Pig, mail # user - Restricting loading of log files based on parameter input

Stevens, Ian 2013-02-14, 22:16
Re: Restricting loading of log files based on parameter input
Cheolsoo Park 2013-02-15, 21:53
Hi Ian,

1) Pre-processor statements are just text substitution, so you can't call a
Python (or Java) function inside %declare.

2) Regarding DEFINE statements, there are two problems using them with
scripting UDF:
- You can't pass constructor parameters to scripting UDF.
- You can't use scripting UDF for Load/StoreFunc.
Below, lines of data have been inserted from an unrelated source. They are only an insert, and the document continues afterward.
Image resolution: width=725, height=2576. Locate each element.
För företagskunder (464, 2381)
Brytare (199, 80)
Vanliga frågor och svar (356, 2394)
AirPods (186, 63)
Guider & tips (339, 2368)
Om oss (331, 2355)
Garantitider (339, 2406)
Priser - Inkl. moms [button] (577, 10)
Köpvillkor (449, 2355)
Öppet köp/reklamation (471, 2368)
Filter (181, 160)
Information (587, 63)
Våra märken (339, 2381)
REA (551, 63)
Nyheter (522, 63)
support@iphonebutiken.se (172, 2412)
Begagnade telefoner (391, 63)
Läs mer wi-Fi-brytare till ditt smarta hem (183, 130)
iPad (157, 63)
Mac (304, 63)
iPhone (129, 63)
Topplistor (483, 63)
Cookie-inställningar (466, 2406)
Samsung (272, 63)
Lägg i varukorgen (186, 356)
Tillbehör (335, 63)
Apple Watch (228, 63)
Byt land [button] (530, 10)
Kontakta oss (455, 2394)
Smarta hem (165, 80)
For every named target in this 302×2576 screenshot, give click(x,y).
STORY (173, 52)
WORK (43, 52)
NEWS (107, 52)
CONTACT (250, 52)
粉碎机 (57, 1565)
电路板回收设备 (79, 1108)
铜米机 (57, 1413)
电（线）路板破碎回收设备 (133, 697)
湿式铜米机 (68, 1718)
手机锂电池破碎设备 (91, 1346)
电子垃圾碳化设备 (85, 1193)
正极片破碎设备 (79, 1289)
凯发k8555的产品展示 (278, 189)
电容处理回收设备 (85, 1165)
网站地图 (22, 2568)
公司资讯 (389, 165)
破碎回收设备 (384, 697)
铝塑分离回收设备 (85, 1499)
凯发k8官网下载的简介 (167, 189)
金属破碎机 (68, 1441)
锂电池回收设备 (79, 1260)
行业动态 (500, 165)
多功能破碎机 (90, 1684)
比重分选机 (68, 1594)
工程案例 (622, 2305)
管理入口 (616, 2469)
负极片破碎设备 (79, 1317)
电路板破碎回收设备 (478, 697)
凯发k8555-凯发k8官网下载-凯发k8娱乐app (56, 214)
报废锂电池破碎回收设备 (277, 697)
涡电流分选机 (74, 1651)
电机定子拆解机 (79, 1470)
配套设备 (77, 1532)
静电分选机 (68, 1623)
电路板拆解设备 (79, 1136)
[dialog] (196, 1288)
Given these constraints, I think writing a Java LoadFunc seems to be the
best option. I would write a sub-class of OmnitureTextLoader in such a way
that it can take constructor parameters. For example,

class MyOmnitureTextLoader extends OmnitureTextLoader {

  private String year;
  private String month;

  public MyOmnitureTextLoader() { ... }
  public MyOmnitureTextLoader(String year, String month) { ... }

  setLocation(String location, Job job) {
    // Compute week path with year and month and replace location with that.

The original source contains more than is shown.